I invite you to hear these words Jeremiah cries out: “Hear and give ear; do not be haughty, for the Lord has spoken. Give glory to the Lord your God before he brings darkness, and before your feet stumble on the mountains at twilight; while you look for light, he turns it into gloom and makes it deep darkness. But if you will not listen, my soul will weep in secret for your pride; my eyes will weep bitterly and run down with tears, because the Lord’s flock has been taken captive.”
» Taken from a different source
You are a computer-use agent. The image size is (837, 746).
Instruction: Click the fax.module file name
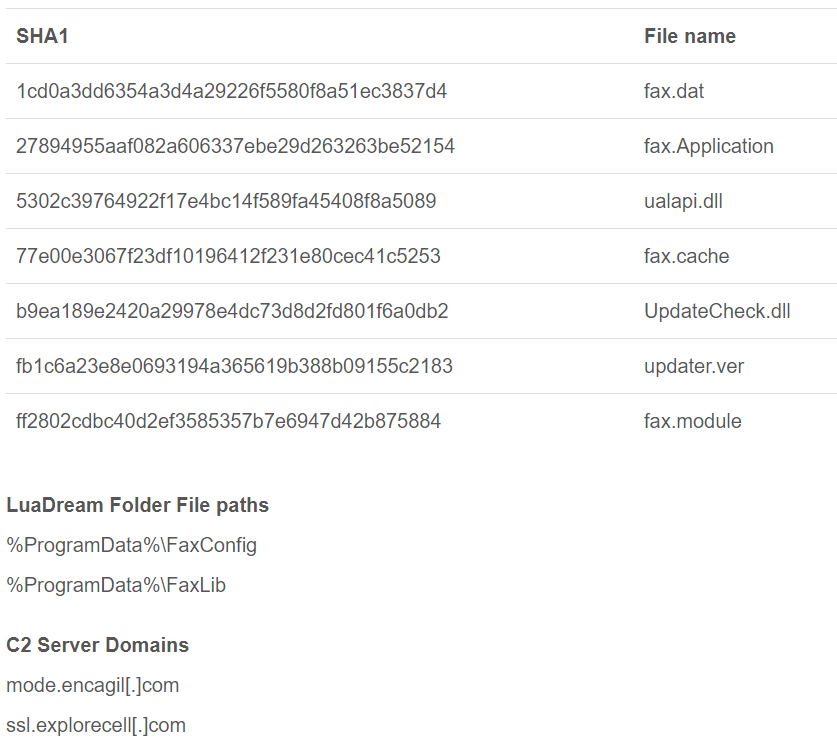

Jeremiah 2 is on the verge of giving up. It's too much. He can't do it. All he can do is weep. Calling out sins and failings of one's own tribe rarely, if ever, engenders respect or affection from one's siblings. Nonetheless, Jeremiah attempts to instruct the people to listen to what he hears God saying, or else endure the consequences of their refusal to be what God has called them to be. Bitter tears come as a result of seeing those one love act in self-destructive ways. Some of our own congregation is weeping those bitter tears this day. Bitter tears flow when one cannot prevent those one loves from hurting themselves and others. No wonder Jeremiah weeps bitter and copious tears. What could be worse than watching a preventable disaster of their own making befall one's own people. What could be more difficult than being chosen to be the prophet to speak the harsh words to those for whom someone cares deeply. “Some situations warrant bitter and prolonged tears. Sometimes a culture’s behavior is so egregious and counter to God’s will that only stark words of judgment and a naming of inevitable consequences will do. As we journey toward Bethlehem, we must remember that Advent also calls us to remember that the Risen Christ will return, and when he does he will separate the sheep and the goats based on how our culture treated the least of these. Jeremiah’s bitter tears, painful as the impending exile that prompts them is, are ignored at our peril. While we do not like to think about God’s judgment, we must if we are to cut through layers of apathy, repent and repair those circumstances in our time that cause not only the prophet to cry bitter tears, but Jesus to weep too.”
We recall that in Luke 4, Jesus’ earthly ministry begins with a visit to his home faith community and subsequent rejection by his own people. Jesus, who presents himself to us as the gate, as the one whose voice the flock knows, is rejected by his own hometown. Jesus, who weeps at the death of Lazarus, Jesus who weeps over Jerusalem and yet he persists. As he approaches Jerusalem in Luke 19… “As he came near and saw the city, he wept over it, saying, ‘If you, even you, had only recognized on this day the things that make for peace! But now they are hidden from your eyes. Indeed, the days will come upon you, when your enemies will set up ramparts around you and surround you, and hem you in on every side. They will crush you to the ground, you and your children within you, and they will not leave within you one stone upon another; because you did not recognize the time of your visitation from God.’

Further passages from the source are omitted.